> **Exercise goal**: The copy must match the data below line for line and contain no images.

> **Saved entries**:
○ ○ ○ ○ ○

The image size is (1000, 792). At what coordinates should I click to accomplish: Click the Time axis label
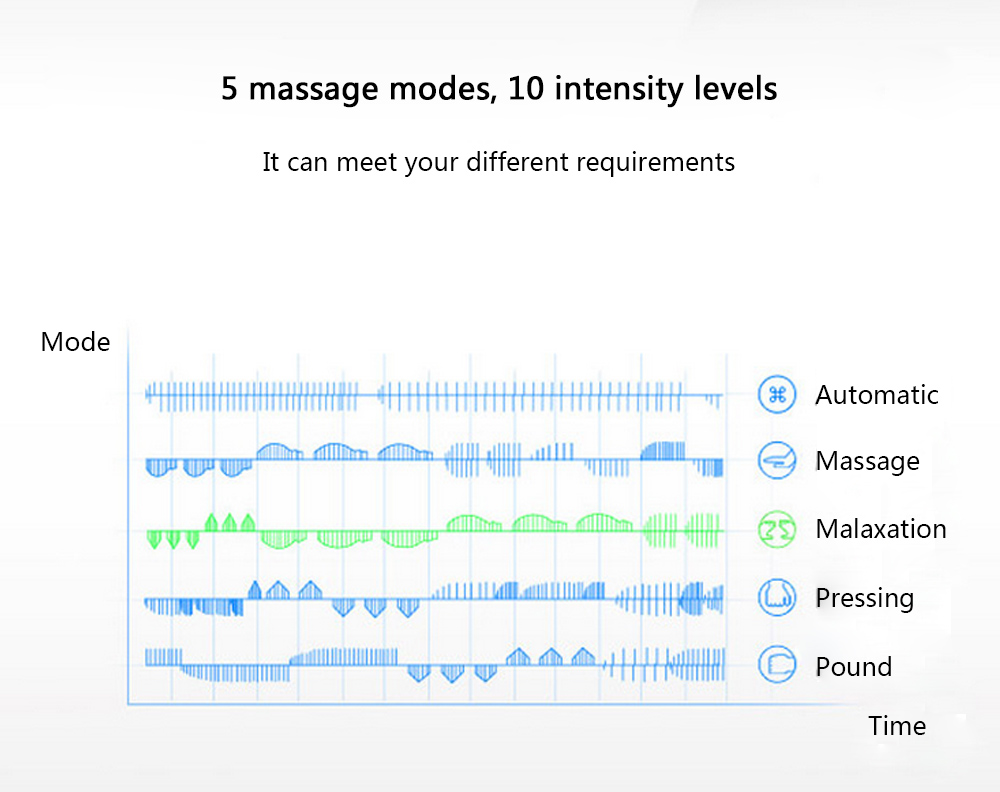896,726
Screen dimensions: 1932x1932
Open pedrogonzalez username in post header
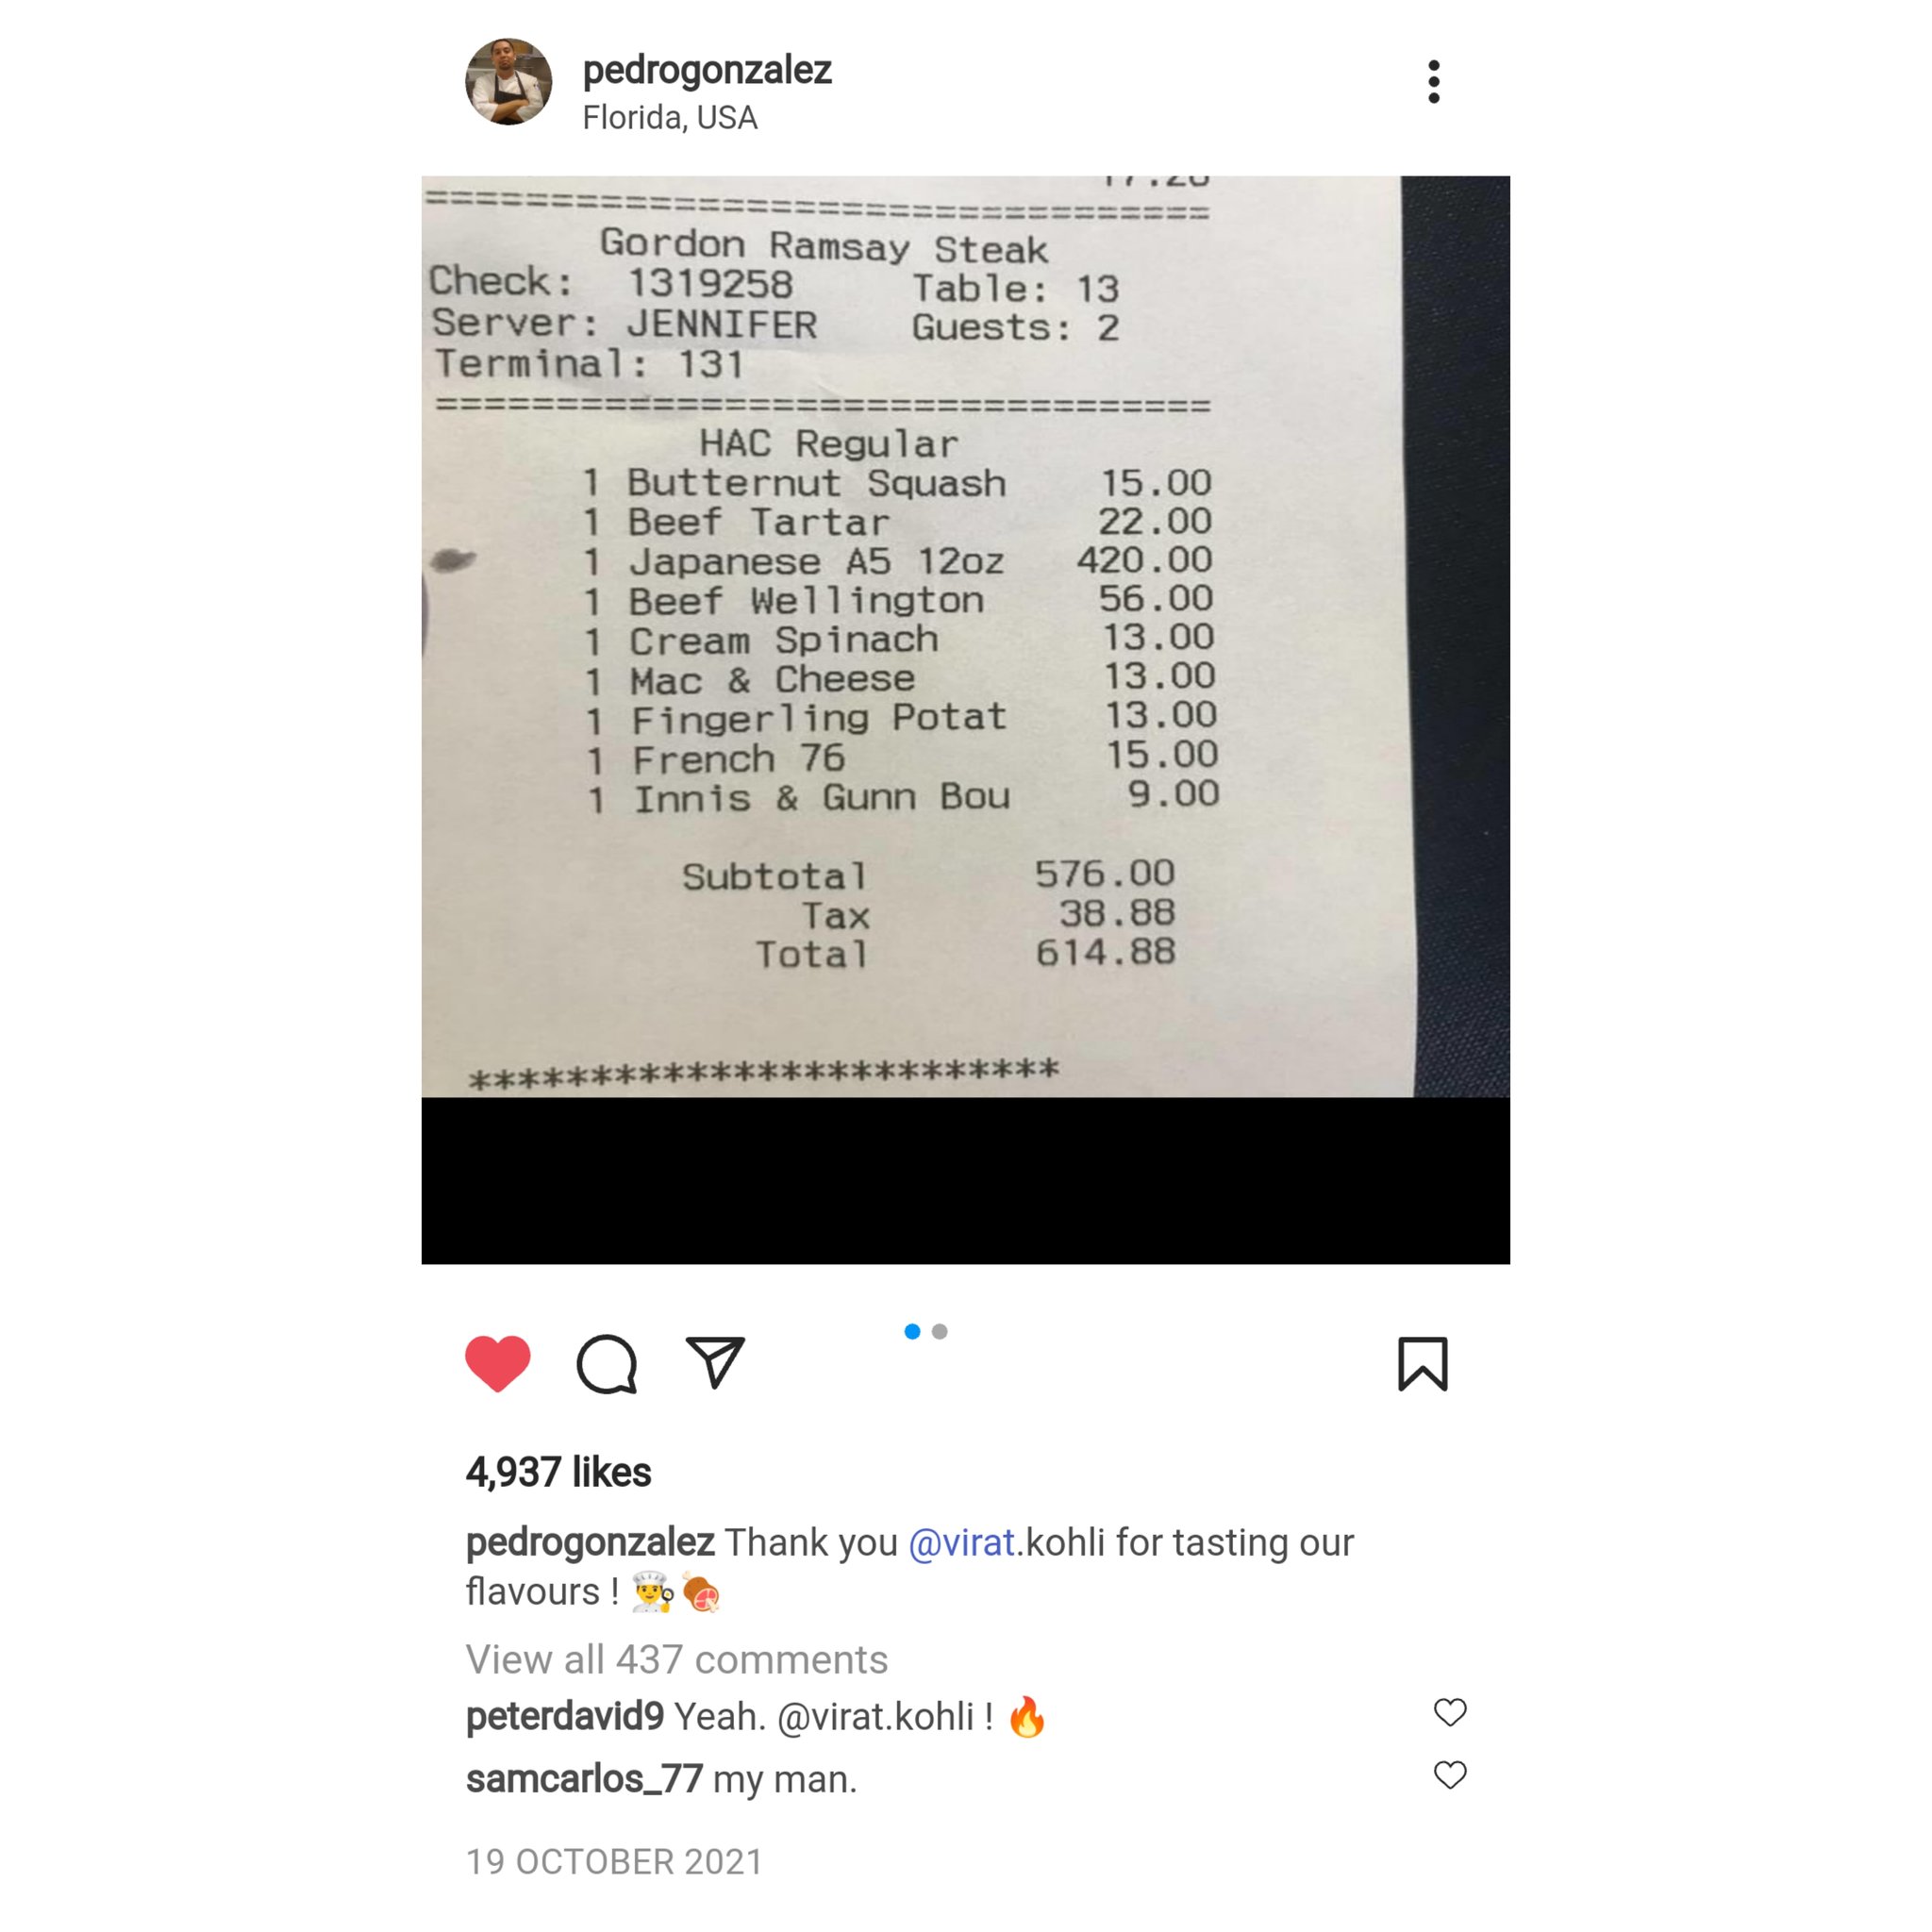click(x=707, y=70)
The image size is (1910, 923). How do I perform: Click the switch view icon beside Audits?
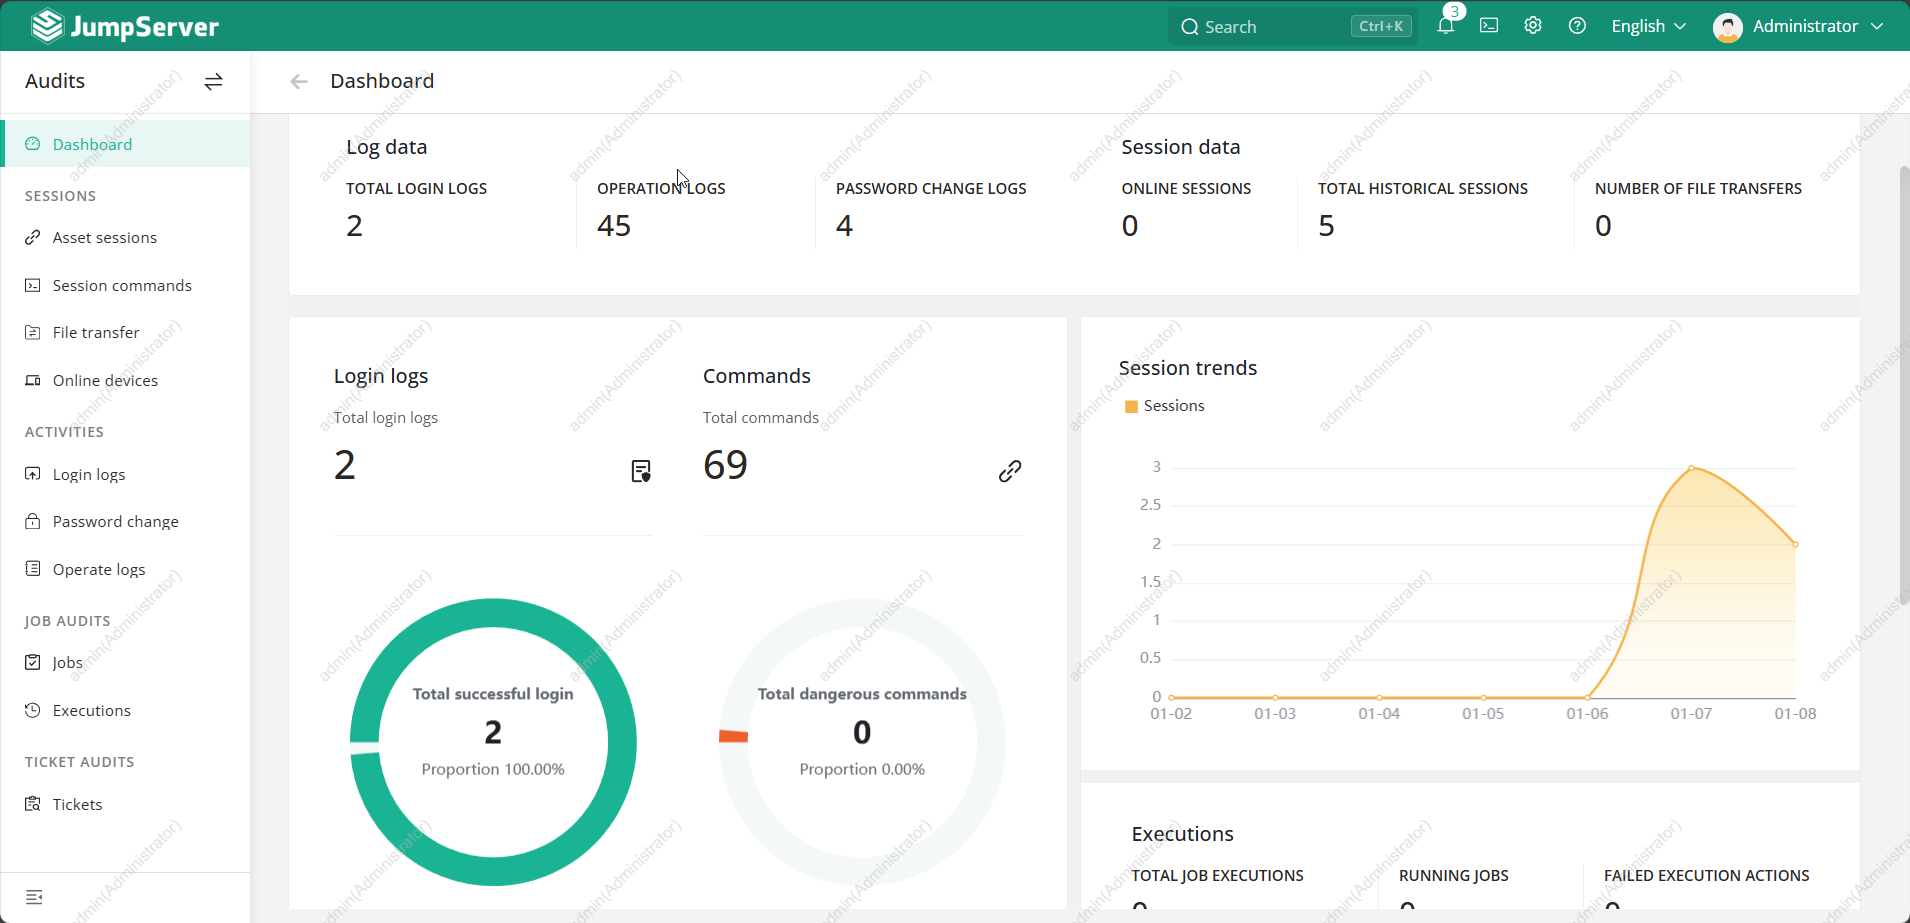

○ ○ ○ ○ ○

> **Task output**:
The image size is (1000, 792). At what coordinates should I click to accomplish: Click the Time axis label
896,726
Screen dimensions: 1932x1932
Open pedrogonzalez username in post header
click(x=707, y=70)
The image size is (1910, 923). How do I perform: Click the switch view icon beside Audits?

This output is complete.